暗記に関して一番重要な原則が「理解」です。

著者は、暗記の大前提として「理解」の重要性を説く。例えば、英単語を暗記する際、その単語のルーツや成り立ちを理解することで、記憶の定着度が格段に上がるのだという。

具体的には、以下のようなルールの理解が役立つと著者は述べている。

  • 英語の発音ルール

  • 品詞を変換し意味を付け加える接頭辞・接尾辞

  • 同じ語幹を持つ単語のファミリー

こうした英語のルールを理解することが、単語暗記の効率アップにつながるのだ。

コツ2: 一度に覚えることは1つだけにする

我々の脳は、一度に1つのことだけ覚えることを一番得意としています。

著者は、一度に複数のことを覚えようとすることは逆効果だと警告する。脳が情報の整理に混乱をきたし、記憶の定着度が下がってしまうのだ。

したがって、複数の意味を持つ単語は、意味ごとに区切って覚えることが重要だと著者は説く。

間違っても、「rightの3つの意味を挙げよ」という課題を復習してはいけません。

一見このほうが一度で済んで合理的に見えますが、このように答えを列挙させる問いで記憶しようとするのは、最悪の方法です。

一見非効率に思える方法こそ、実は記憶力アップの近道なのだ。

コツ3: 冗長性を活用する

記憶力を高めるには、「冗長性」の活用が有効だと著者は言う。

日本語→英語、英語→日本語で覚えておくことで忘れない

英語を日本語に、日本語を英語に、両方向から翻訳して覚える。一見回り道に思えるこの方法こそ、実は記憶を強化する秘訣なのだという。

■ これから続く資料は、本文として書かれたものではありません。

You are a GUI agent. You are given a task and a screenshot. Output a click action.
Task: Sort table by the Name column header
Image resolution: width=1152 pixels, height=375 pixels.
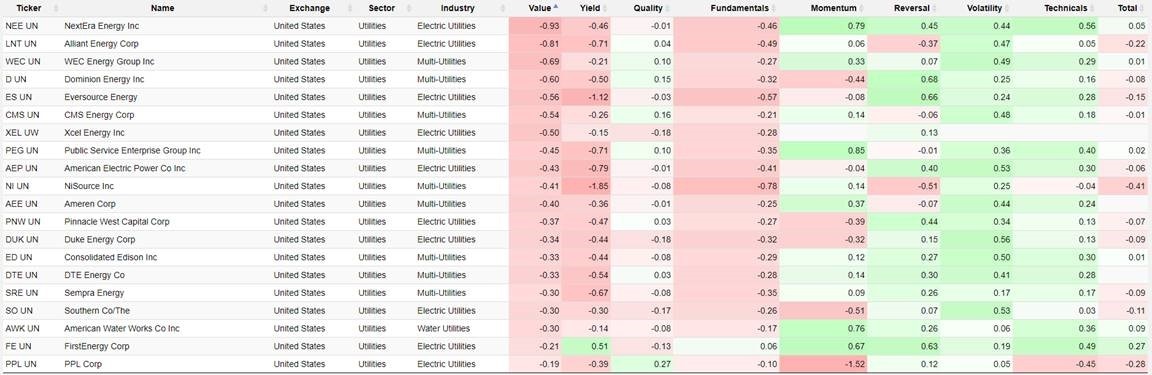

記憶は、時間がたったり、他の記憶が邪魔して曖昧になったりすることがあります。

こんなときもう1つの記憶は、いわば道路工事中の「迂回路」のように別ルートとして働き、思い出させてくれます。

時間の経過とともに記憶が薄れても、別ルートから記憶を呼び覚ますことができる。これが冗長性活用の利点だ。

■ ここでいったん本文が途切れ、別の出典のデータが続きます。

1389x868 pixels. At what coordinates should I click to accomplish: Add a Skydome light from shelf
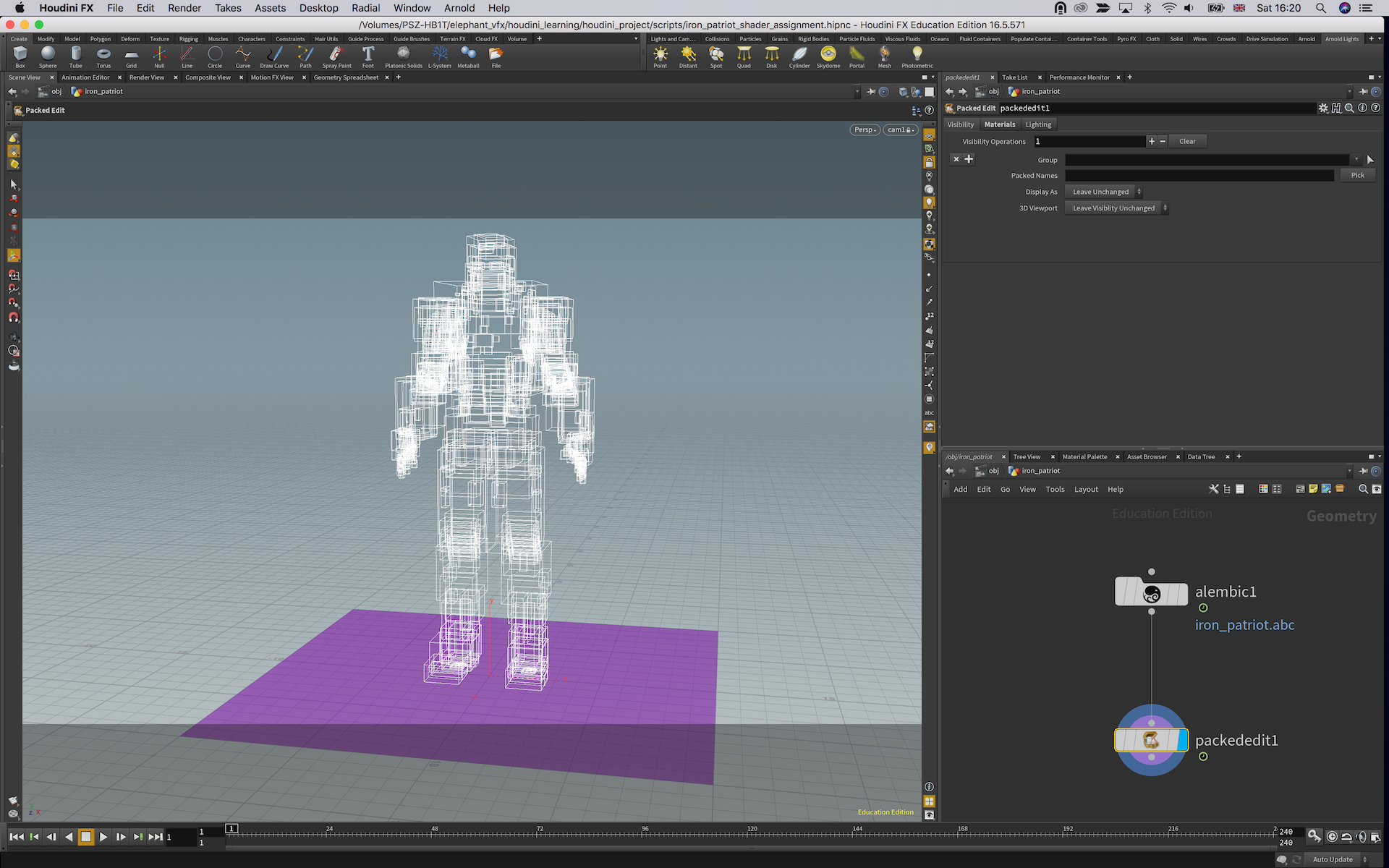coord(828,55)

著者は、こうした「冗長性」の重要性を脳科学の研究結果を引き合いに出しながら説明してくれる。

コツ4: 記憶の干渉を防ぐ

似た言葉や表現を覚える際には、「記憶の干渉」が起こりやすい。これを防ぐのが暗記の4つ目のコツだ。

著者は、以下のような具体的な方法を提示している。

  • 反意語から覚える(relevantとreverentの例)

  • 単語を組み合わせて覚える(historicalとhistoricの例)

  • どちらかを確実に覚えておく(flowerとflourの例)

  • 語源を調べる(combineとconfineの例)

こうした工夫により、記憶の混同を避け、スムーズに暗記できるようになるのだ。

コツ5: 連想を活用する

暗記の5つ目のコツは、「連想」の活用だ。

個人的な経験を連想させる単語を積極的に使いましょう。

例えば、小学校時代の友人の特徴的な帽子を思い浮かべながら、"Koji's bizarre cap"と覚える。こうした個人的な思い出とひも付けることで、記憶の定着度が増すのだという。

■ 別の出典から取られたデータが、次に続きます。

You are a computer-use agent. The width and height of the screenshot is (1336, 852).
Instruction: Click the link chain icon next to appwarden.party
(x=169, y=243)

また、著者は自身の海外ヒッチハイク経験を交えながら、連想記憶の重要性を説いている。

旧中待って数キロしか進めなかったことや、身の危険もありましたが、自分たちもヒッチハイクで知り合ったご夫婦、怪しげな商売をする日本人など、普段知り合えない人たちと出会いました。今でも時々鮮烈に思い出します。

鮮烈な体験や強い感情は、記憶を助ける強力な武器になるのだ。

コツ6: 記憶術を活用する

著者のおすすめする6つ目のコツは、「記憶術」の活用だ。中でも、日本発の記憶術「語呂合わせ」の有効性を力説している。

私は、西洋発の記憶術より有効だと考えています。

例えば私は、「否定する」to denyを「~でない」から否定するだと覚えました。

あるいは、Mondayは「月曜は学校に行きたくない。問題だ」と覚えました。

一見ちゃらんぽらんに見えるこうした語呂合わせこそ、実は記憶力アップの強い味方なのだと著者は述べている。

邪道だと言う人がいるかもしれません。しかし、覚えるが勝ち。

一度覚えてしまえば、最初に語呂合わせを使ったことはどうでも良くなります。覚えにくい言葉を覚えやすくし、ハードルを下げる「きっかけ」にすぎないと考えて、私は割り切っています。

記憶術に頼ることを頭ごなしに否定するのではなく、覚える「きっかけ」として積極的に活用する。これが著者の持論だ。

コツ7: 重要でない単語を見極める

7つ目のコツは、覚える単語の取捨選択だ。

学習すべき単語や表現は数限りなくあります。

中には自分の中で「どうでもいい」と思えるものも出てきます。

著者は、初級者は頻出単語を優先し、中級者以上は自分の関心事に沿った単語を選ぶことを勧めている。

そして、一時的に出会っただけの重要性の低い単語は、思い切って捨てることも必要だと説く。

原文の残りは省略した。